Rowan's good mood faltered at that. Leth. Rowan knew Haggar had done something to them, but he hadn't known what. He _still_ didn't know what--"something." That wasn't very specific. But asking Wyn wouldn't help. It would only make him shut down again, and Wyn shutting down felt too much like Wyn disappearing. It hadn’t been long enough for Rowan to stop worrying about that happening again.

(They would have to talk about Leth sooner or later, of course, especially if them showing up became a regular thing, but for now... For now Rowan was content to let it go, and to take comfort in the fact that, for once, everything seemed to have worked out okay.)

* * *

Meeting Shiro was surreal. Just seeing him there, no longer wearing the rags of a prisoner, no longer gaunt and pale in the lights of the Arena or unnaturally still inside a cryopod--it felt like a dream, and Rowan could do nothing but stare as Shiro's team greeted him with hugs and tears that had Wyn grinning and bouncing on his toes.
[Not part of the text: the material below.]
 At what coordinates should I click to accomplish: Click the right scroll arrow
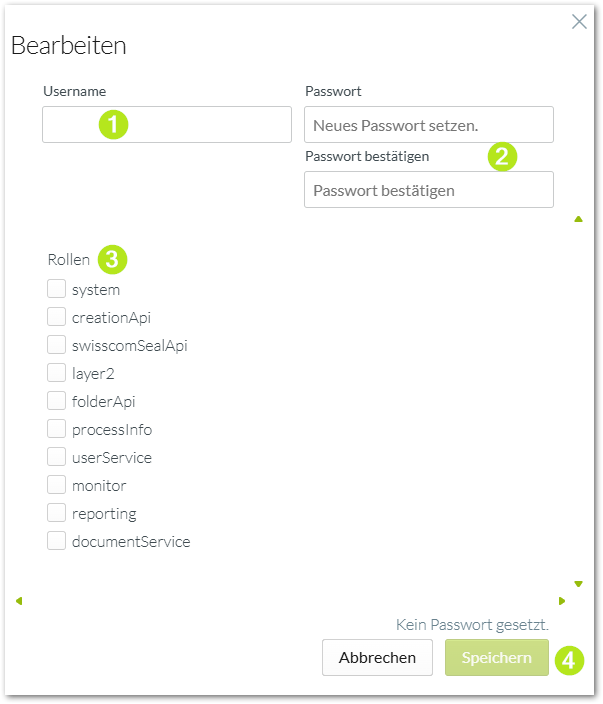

It didn't help that, when Shiro finally caught sight of Wyn and Coran introduced them, Wyn decided to shove Rowan to the forefront, grinning all the while as Rowan froze, his mind sticking on an endless loop of, _oh Quiznak,_ and, _holy cosmos you’re actually real,_ while his mouth outright rebelled and refused to supply anything but an awkward smile.

Wyn took over again soon after that, thank the _ancients_ \--but he proceeded to sit them down in the narrow space between Lance and Shiro for the first hand of Castle's Flight. Ostensibly, that was so that Wyn could help teach Shiro the rules, Wyn having developed a minor obsession with the game over the course of the last few days. The truth was, Wyn just liked to see Rowan squirm, and if there was anything in the universe that could turn Rowan into a blushing mess, it was sitting next to the man who had saved him from the Arena, his actual, literal hero, and being the target of Shiro’s smile.
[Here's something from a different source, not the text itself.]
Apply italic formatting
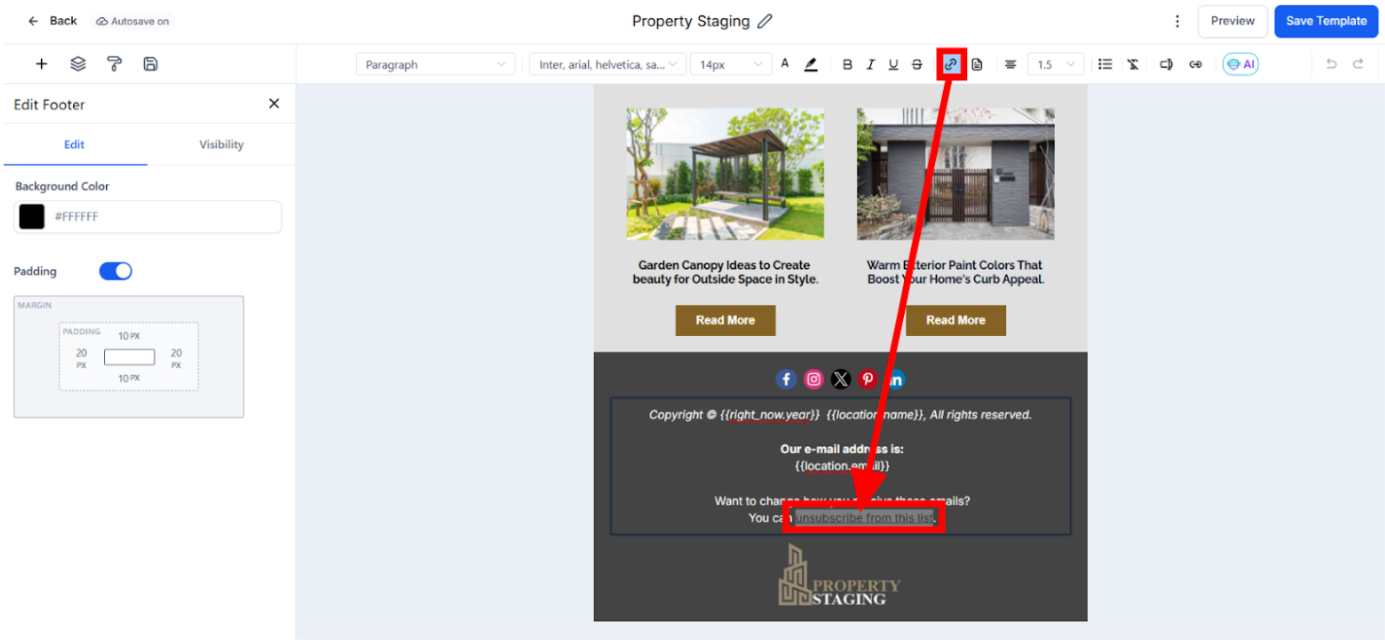 (x=870, y=65)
Rowan was glad Wyn was feeling better, even if that was only because he'd stopped thinking about Leth's interference during the battle over Arus. A happy Wyn was better than an unhappy Wyn any day. (Or, that's what Rowan thought. Eran hadn't been so sure of that when Rowan had finally found time to visit the _Skoran_ and check on everyone. But Eran was never completely happy, and Wyn willfully ignoring everyone but Rowan was one of his biggest pet peeves, so he _would_ be irked by Wyn's attitude lately, Rowan supposed.)

Well. There was no reason to stir things up today. Shiro was back, and the other paladins were finally relaxed, which meant Wyn was relaxed. There were no threats to worry about, no looming danger.

They would talk about Leth soon, but... they could take a couple of days to recover first. Not even Eran could begrudge them that.

* * *

Wyn wasn't sure when, exactly, he first heard the call.

He didn't think he _heard_ anything the first few times, actually, but he felt it. Something just on the edge of his awareness tugging at him. Not quite a voice whispering in his ear, and not quite a guiding hand on his back. It felt a little bit like Rowan looking over his shoulder, actually but... different. More vague than that, like something that kept drifting to him on the wind.

Rowan couldn't feel it.

That surprised Wyn at first, but the more he thought about it, the more sense it made. This was something personal. Something private. Something meant for Wyn and Wyn alone. He wandered the castle late one night, ears pricked for a sound that he could hear now, just faintly, but no matter how much he cocked his head and closed his eyes and focused on listening, he couldn't make it any clearer.

Rowan was tense. He always got like that at night, when everything was quiet and empty. Wyn liked the solitude, but it made Rowan nervous. He said it reminded him of bad times, but talking about it made Wyn's head spin, so he didn't ask Rowan to explain. He just wandered, humming a tune to himself as he tried to follow the mental map he'd been building in his wanderings with Maka. The castle-ship was massive, and even though Wyn had only seen a small part of it it was easy to get lost.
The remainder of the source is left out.